* Data extract
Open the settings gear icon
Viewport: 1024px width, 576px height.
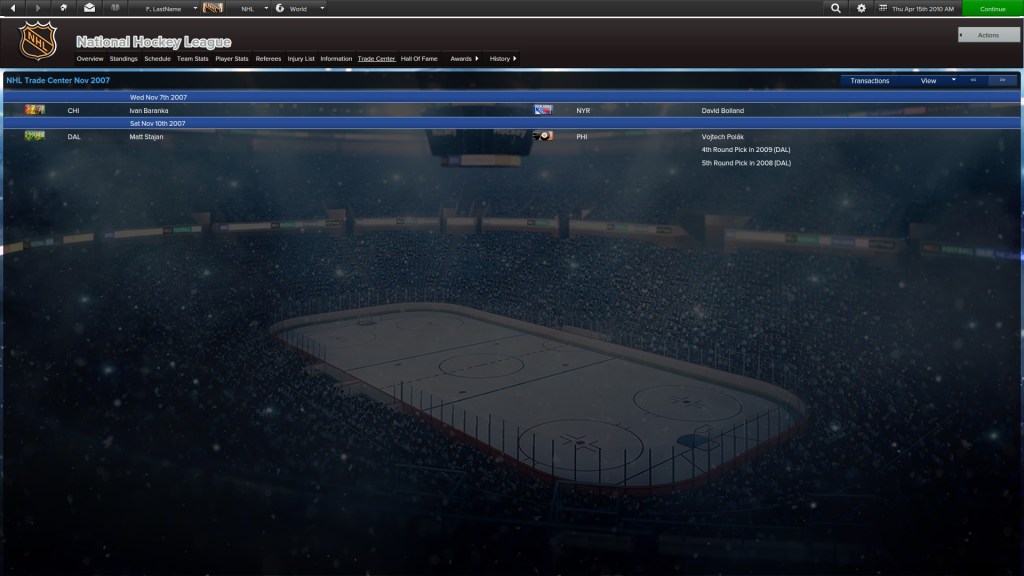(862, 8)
---
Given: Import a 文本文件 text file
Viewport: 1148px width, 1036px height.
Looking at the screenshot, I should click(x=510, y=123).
* * *
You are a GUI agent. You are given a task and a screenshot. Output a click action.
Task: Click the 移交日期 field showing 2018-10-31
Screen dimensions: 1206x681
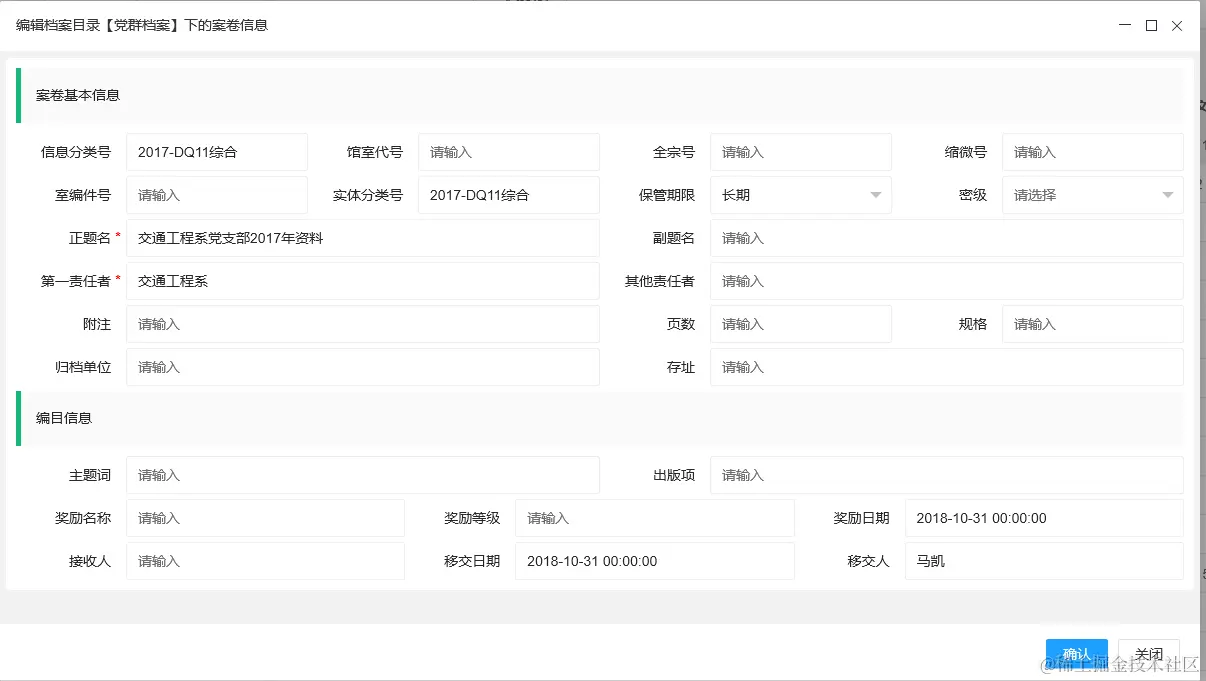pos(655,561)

* Instruction
Copy out each line above that contains the string "Viewport".

* The completed task
Viewport: 1024px width, 576px height.
Viewport: 1148px width, 1036px height.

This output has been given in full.